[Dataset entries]

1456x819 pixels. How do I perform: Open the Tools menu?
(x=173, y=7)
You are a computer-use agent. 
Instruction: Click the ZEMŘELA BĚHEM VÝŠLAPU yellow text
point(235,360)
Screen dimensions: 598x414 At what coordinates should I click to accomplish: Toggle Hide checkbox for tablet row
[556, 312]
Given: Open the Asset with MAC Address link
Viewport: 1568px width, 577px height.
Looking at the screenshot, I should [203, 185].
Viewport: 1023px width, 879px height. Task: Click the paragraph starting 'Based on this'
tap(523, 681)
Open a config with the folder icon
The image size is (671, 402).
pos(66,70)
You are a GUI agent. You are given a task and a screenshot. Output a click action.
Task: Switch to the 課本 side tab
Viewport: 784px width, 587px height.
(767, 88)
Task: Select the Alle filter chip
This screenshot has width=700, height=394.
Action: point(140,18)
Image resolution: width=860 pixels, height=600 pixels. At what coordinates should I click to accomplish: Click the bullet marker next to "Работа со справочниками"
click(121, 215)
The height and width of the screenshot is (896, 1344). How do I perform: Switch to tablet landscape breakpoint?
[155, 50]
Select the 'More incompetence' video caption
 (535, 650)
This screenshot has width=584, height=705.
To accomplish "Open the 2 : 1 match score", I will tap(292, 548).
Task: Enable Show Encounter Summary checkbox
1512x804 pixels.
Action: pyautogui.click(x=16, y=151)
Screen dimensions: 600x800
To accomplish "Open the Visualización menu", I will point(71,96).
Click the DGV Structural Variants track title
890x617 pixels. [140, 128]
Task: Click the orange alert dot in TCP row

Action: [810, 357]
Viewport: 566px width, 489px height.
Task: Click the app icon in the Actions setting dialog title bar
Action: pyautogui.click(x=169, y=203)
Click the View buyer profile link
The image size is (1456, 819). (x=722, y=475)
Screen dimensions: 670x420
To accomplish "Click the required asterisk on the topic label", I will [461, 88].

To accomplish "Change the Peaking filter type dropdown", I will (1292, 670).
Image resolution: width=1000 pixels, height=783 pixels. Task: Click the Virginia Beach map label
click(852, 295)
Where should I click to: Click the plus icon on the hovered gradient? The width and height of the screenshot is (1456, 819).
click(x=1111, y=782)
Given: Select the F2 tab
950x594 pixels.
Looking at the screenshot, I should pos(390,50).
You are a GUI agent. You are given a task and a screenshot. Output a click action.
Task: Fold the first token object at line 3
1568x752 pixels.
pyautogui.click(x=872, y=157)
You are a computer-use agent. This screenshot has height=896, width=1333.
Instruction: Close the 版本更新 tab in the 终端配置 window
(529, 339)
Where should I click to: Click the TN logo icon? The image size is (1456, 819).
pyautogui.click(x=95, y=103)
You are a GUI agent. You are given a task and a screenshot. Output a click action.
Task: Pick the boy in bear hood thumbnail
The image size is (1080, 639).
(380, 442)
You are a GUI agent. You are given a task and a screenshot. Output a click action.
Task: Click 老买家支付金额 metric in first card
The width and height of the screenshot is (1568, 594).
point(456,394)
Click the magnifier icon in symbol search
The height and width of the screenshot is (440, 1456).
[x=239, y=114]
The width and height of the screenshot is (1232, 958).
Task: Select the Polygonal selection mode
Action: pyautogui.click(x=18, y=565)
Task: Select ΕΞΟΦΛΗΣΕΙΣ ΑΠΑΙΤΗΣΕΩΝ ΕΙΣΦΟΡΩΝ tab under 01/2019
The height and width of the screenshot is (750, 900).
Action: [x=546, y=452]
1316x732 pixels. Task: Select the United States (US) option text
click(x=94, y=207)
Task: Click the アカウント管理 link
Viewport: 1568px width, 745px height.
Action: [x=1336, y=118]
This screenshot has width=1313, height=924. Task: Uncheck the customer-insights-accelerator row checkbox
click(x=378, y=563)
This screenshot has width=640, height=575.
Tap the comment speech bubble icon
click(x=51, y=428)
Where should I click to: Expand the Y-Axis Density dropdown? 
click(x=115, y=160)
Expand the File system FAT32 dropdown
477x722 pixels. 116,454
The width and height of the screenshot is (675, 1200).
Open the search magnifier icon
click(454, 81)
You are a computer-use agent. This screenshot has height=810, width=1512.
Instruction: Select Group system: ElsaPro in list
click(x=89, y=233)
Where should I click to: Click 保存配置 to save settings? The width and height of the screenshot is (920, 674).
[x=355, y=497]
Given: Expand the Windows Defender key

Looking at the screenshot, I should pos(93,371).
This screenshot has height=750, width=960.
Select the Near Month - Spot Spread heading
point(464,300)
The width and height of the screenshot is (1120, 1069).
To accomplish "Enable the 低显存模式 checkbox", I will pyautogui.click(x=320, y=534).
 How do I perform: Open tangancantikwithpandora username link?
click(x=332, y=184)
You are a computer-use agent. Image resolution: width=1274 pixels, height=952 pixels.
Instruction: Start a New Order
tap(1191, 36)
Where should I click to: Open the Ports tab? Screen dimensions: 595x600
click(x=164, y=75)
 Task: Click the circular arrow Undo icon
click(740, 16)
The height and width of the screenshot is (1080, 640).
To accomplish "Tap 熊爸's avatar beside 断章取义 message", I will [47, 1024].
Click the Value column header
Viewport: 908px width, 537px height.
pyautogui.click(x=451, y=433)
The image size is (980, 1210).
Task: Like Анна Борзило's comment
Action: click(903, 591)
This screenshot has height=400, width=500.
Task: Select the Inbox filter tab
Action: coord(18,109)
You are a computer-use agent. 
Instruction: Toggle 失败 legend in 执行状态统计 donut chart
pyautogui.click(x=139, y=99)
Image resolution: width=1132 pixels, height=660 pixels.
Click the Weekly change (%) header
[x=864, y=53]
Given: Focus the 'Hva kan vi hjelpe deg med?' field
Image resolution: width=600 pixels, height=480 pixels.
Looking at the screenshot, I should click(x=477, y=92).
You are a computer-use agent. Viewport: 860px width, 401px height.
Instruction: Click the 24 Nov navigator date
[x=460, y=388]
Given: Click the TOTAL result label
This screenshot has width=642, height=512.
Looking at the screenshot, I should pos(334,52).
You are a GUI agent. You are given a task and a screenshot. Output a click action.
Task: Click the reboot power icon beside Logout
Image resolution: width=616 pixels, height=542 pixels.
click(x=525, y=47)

WRITTEN INSTRUCTION:
Replace "checkbox" with "tick box" in the records, starting with the line containing "This screenshot has height=750, width=960." and going on through the line containing "tap(1191, 36)". Give only those lines, with everything else unchanged.

ANSWER FOR THE TASK:
This screenshot has height=750, width=960.
Select the Near Month - Spot Spread heading
point(464,300)
The width and height of the screenshot is (1120, 1069).
To accomplish "Enable the 低显存模式 tick box", I will pyautogui.click(x=320, y=534).
 How do I perform: Open tangancantikwithpandora username link?
click(x=332, y=184)
You are a computer-use agent. Image resolution: width=1274 pixels, height=952 pixels.
Instruction: Start a New Order
tap(1191, 36)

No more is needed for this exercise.